Не входя во все подробности нашей дальневосточной политики, изобиловавшей крупными ошибками, скажу лишь, что основания Русско-японской войны были заложены задолго до ее возникновения, а именно еще в 1895 г. тотчас после заключения 5 апреля этого года Японией и Китаем Симоносекского договора[358] и, следовательно, до участия Плеве в составе правительства.
На основании упомянутого договора Китай уступал Японии весь Ляодунский полуостров, а также часть Маньчжурии. С своей стороны мы выставляли принцип неприкосновенности территории Китайской империи, при содействии Франции и Германии вынудили Японию отказаться от этого приобретения, заменив его денежной контрибуцией, уплата которой была проведена Китаем при нашей финансовой помощи. Таким путем Япония лишалась контроля над китайскими таможнями, который был установлен Симоносекским договором как гарантия уплаты Китаем контрибуции. Все это было сделано по мысли Витте, как он подробно это рассказал в своих воспоминаниях, и шаг этот надо признать правильным: России было, безусловно, невыгодно допустить энергичную японскую нацию на азиатский материк и там постепенно заменить для нас в качестве соседа «недвижный Китай»[359].
Не прошло, однако, и года после установления нами упомянутого принципа, как усилиями того же Витте мы сами его нарушили. Заключенное Витте в Москве в 1896 г. соглашение с Китаем о направлении Великого сибирского пути по Северной Маньчжурии с предоставлением нам суверенных прав в пределах обширной полосы железнодорожного отчуждения это у принципу определенно противоречило[360].
Но и этим Витте не ограничился.

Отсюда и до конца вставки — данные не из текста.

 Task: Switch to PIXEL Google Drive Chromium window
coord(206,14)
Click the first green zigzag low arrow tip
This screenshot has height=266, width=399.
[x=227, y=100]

Одновременно он же направил нашу деятельность в Корею. В ту пору заведование корейскими финансами находилось в руках русского агента Алексеева, официально именовавшегося советником корейского императора, а в корейской армии инструкторами состояли русские офицеры. Само собою разумеется, что как проведение нами железной дороги по Маньчжурии, так и положение, занятое нами в Корее, вызвали острое неудовольствие Японии. Неудовольствие это имело тем более законное основание, что деятельность наша в Корее не согласовывалась с дипломатическими трактатами, заключенными между Россией и Японией, а именно Сеульским меморандумом от 2 мая 1896 г. и Московским протоколом от 26 мая 1896 г., которыми обе договаривающиеся стороны не только признавали нерушимость принципа суверенитета Корейской империи, но и обязывались действовать на территории Кореи при соблюдении полной между собою согласованности. Правда, этим роль Витте в нашей дальневосточной политике временно ограничивается и на сцену выступает другое лицо, действующее в направлении распространения наших владений на берегах Тихого океана, а именно министр иностранных дел гр. Муравьев.